Stored data:
-- START --

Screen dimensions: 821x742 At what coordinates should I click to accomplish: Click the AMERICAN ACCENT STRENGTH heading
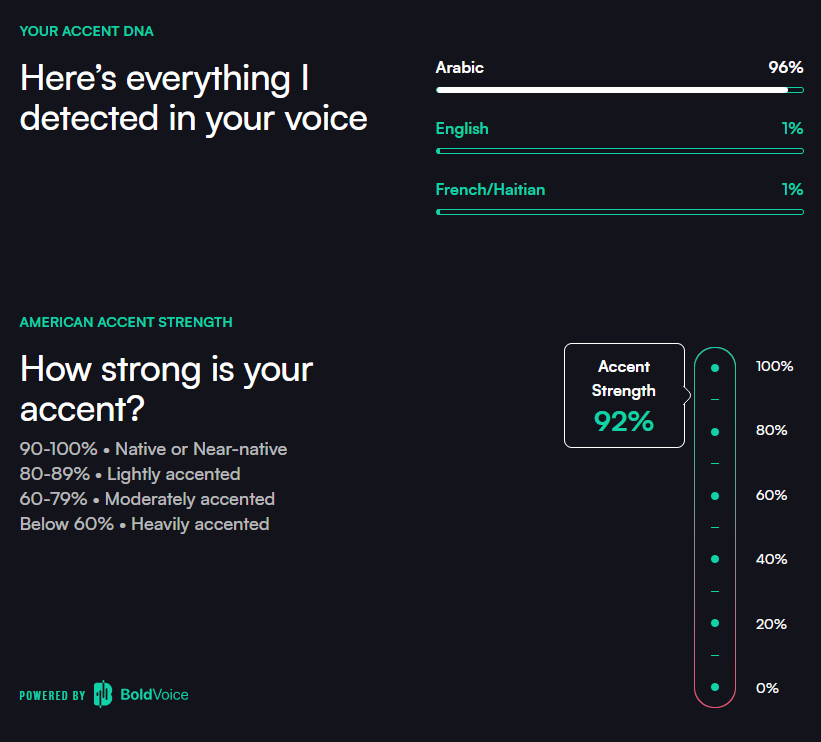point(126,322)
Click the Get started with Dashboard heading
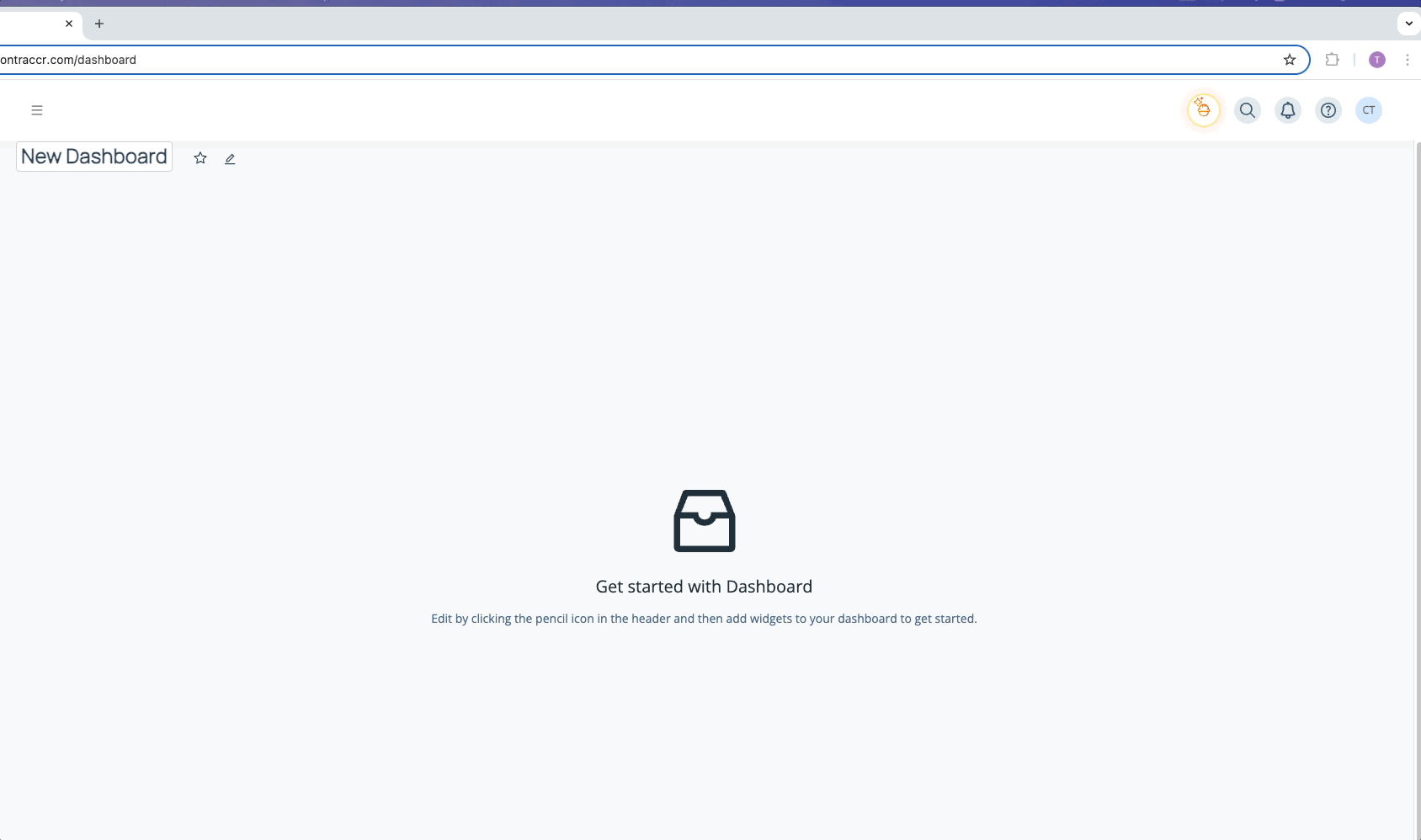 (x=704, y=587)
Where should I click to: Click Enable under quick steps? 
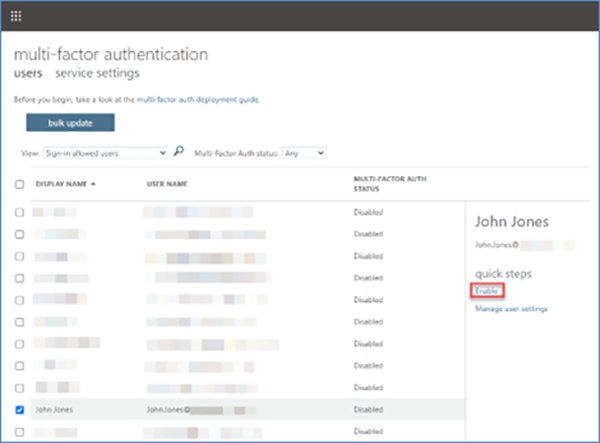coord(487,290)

-- END --

TO DO:
Swap "heading" for "title" throughout these lines and leave everything else unchanged. Omit the pictures from your answer.

TASK SOLUTION:
Screen dimensions: 821x742 At what coordinates should I click to accomplish: Click the AMERICAN ACCENT STRENGTH title
point(126,322)
Click the Get started with Dashboard title
 (x=704, y=587)
Where should I click to: Click Enable under quick steps? 
coord(487,290)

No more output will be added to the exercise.